Придя к себе, я обнаружил под своим ночным колпаком записку следующего содержания: «Или ты отправишься завтра со мной на бал, или я тебе устрою такой спектакль, что ты пожалеешь».
Дождавшись, пока доктор уснет, я приготовил ей ответ: «Я не пойду на бал, так как я решил избегать всякой возможности остаться с Вами наедине. Что же касается спектакля, которым Вы мне грозите, то зная Ваши дарования, не сомневаюсь, что Вы сдержите слово. Но я прошу Вас пощадить меня, поберечь мое сердце, ибо я люблю Вас, как любил бы сестру.
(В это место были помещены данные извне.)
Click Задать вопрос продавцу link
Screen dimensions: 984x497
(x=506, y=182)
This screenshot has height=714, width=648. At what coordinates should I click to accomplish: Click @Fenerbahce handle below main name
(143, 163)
Я простил Вас, дорога Беттина, и хочу все забыть».
|
Ум и талант этой девушки заслужили мое уважение: я не мог больше ее презирать… Так же, как она любила меня впоследствии без всяких ухищрений, так и я нежно любил ее, никогда не пытаясь сорвать цветок, который предрассудки предписывали хранить до брака. Но какого печального брака! Двумя годами позже Беттину выдали замуж за башмачника Пигоццо, отвратительного мошенника, который довел ее до такого состояния, что доктор, ее брат, был принужден вырвать сестру из рук негодяя и принять на себя заботы о ней. Еще через пятнадцать лет, избранный архиереем в Сан-Джорджо Делавалеа, добрый доктор взял ее с собой и, когда много лет спустя я приехал повидать его после долгой разлуки, я встретил там Беттину дряхлую, больную, умирающую. Она испустила дух у меня на глазах в 1776 году, на следующий день после моего приезда к ним.
…Примерно в это же время моя матушка возвращалась из Петербурга, где императрице Анне Иоанновне итальянская комедия пришлась не по вкусу. Через полгода она вызвала меня в Венецию повидаться перед отъездом в Дрезден. Она получила пожизненный ангажемент при дворе курфюрста Саксонского Августа III, короля Польши.
После ее отъезда я провел еще целый год в Падуе, занятый изучением права, доктором которого я стал в шестнадцать лет*. По гражданскому праву у меня была тема «О завещаниях», а по каноническому — «Могут ли евреи возводить новые синагоги».
Мне хотелось обучаться медицине, к ней я чувствовал неодолимую склонность, но меня не слушали: хотели, чтобы я занимался науками юриспруденции, а к ним я испытывал такое же непреодолимое отвращение. Вполне естественно, что я не стал ни юристом, ни врачом. Возможно этим объясняется моя привычка никогда не прибегать к услугам адвокатов при отстаивании своих законных претензий перед правосудием и не звать врача, когда я заболевал. Разоренных крючкотворами семейств куда больше тех, кого они выручили, а принявшие смерть из рук врачей бесчисленны в сравнении с теми, кто выздоровел. Разве это не доказательство того, что мир был бы гораздо счастливее как без тех, так и без других?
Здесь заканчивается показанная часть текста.